Food halls are over, you say? Hold my cocktail, Shoma Bazaar answers.
The county’s newest food hall, on Northwest 41th Street in Doral, makes a different kind of proposition to South Florida diners: It wants to be destination for a night out.
Shoma does this by making this food hall more than a food court, which is what many others have devolved into, a place that tries to attract the daily, weekday lunch crowd with an approachable (often still too expensive) price point.
Shoma Bazaar doesn’t do that.
Gold chandeliers, marble counters, low-slung leather banquets and club-like Latin music come together with murals and architectural woodwork to make Shoma easily the sleekest looking food hall in South Florida. On weekend nights, there’s a DJ or live music.
It has a vibe. It has a lounging area. It has a curving, wraparound bar with backlit golden fixtures that exude a kind of style you don’t get at a quick-bite, daily food hall like Alton Food Hall, where Popeye’s is one of the options.
There’s no fast food here. And it’s not inexpensive.
With a handful of exceptions — such as an $11 personal pizza from Ash Pizza — most dishes will run in the $15-$18 range. You will pay $9 for boba tea at Poke MIA, and $30 for short rib ramen at In Ramen. But what you get in return is food that is done well, as good as you would expect at a sit-down restaurant at that price point.
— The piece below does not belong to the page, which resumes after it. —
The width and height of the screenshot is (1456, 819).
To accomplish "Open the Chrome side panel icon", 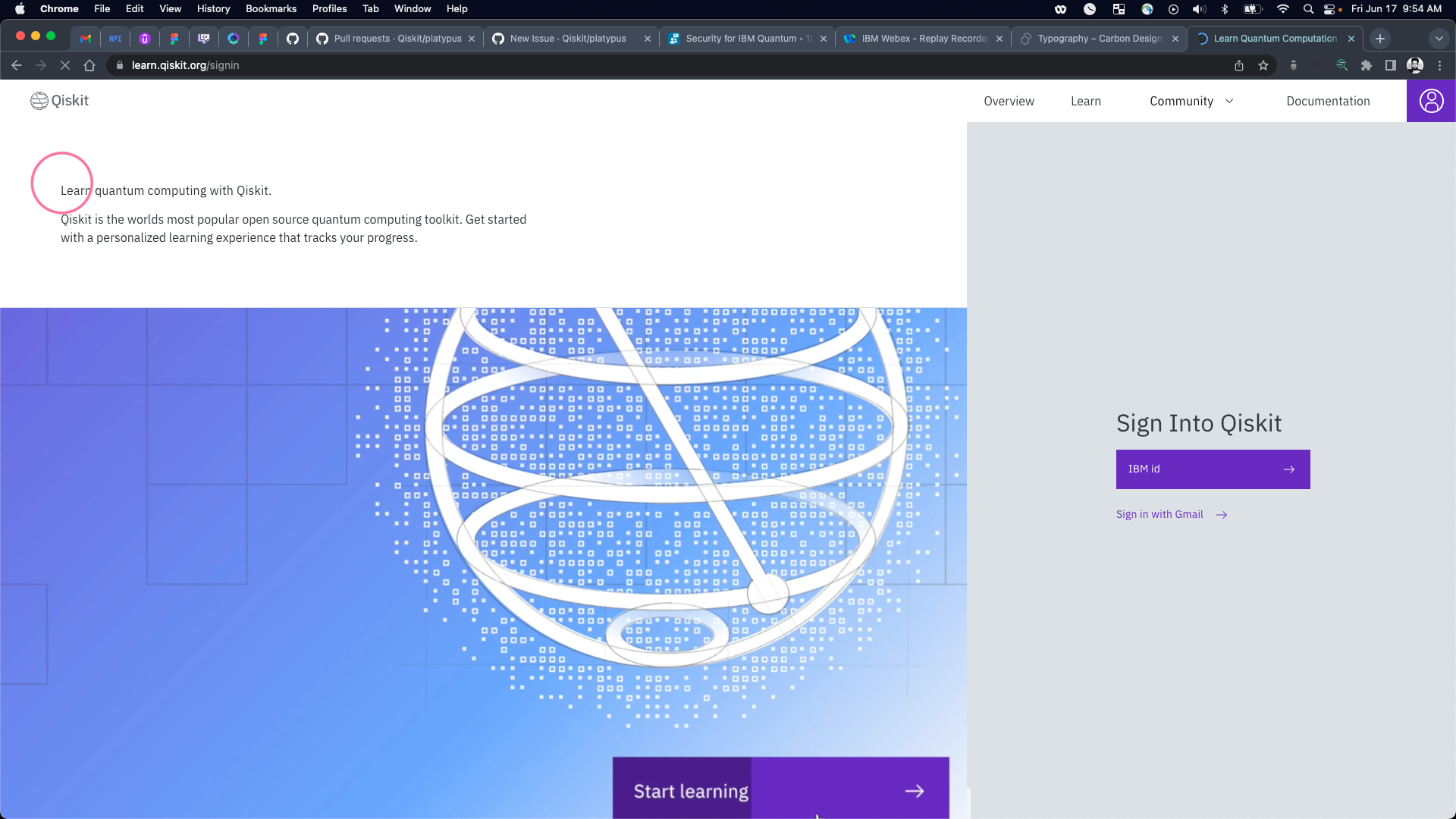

And you have plenty of options among 16 vendors, including decadent desserts and coffee that is roasted on site.
We tried a couple of the more interesting spots, including a pair of food hall offshoots of full-service restaurants.
Start with the sea
Opposite the sleek cocktail bar is Ella’s Oyster Bar, which started life as a full-service restaurant on Southwest Eighth Street in Little Havana.
Ella’s closed during the pandemic and reappeared in Doral, reimagined with a semicircular bar that serves everything from fresh oysters of the day to a clam bake for two.
Our half dozen briny oysters came ice cold with a side of tangy mignonette. Crab croquettes were fish-finger shaped but crisp and meaty. The conch fritters were padded with batter and light on meat. But the dish to order are the roasted oysters, ours the Miami-Orleans with Old Bay and “blackening sofrito.”
Ramen to share
We lamented Miami’s trend toward $20 ramen until we came across the $30 short rib ramen at In Ramen, an offshoot of the South Miami restaurant. The bowl is generous and the noodles, hand-pulled throughout the day, are meaty in a flavorful and rich broth. The mammoth hunks of short rib are tough to eat from the end of chopsticks like a Youth Fair turkey leg. The better and more affordable choice might be the $19 mushroom ramen, though any ramen choice is easily enough to share.
The pan-Asian menu includes “Asian tapas,” which span Hong Kong-style har gow steamed dumplings to Cantonese char siu buns. Our pork belly and short rib buns, served on lotus leaf style gua bao buns, were hearty servings worth ordering again.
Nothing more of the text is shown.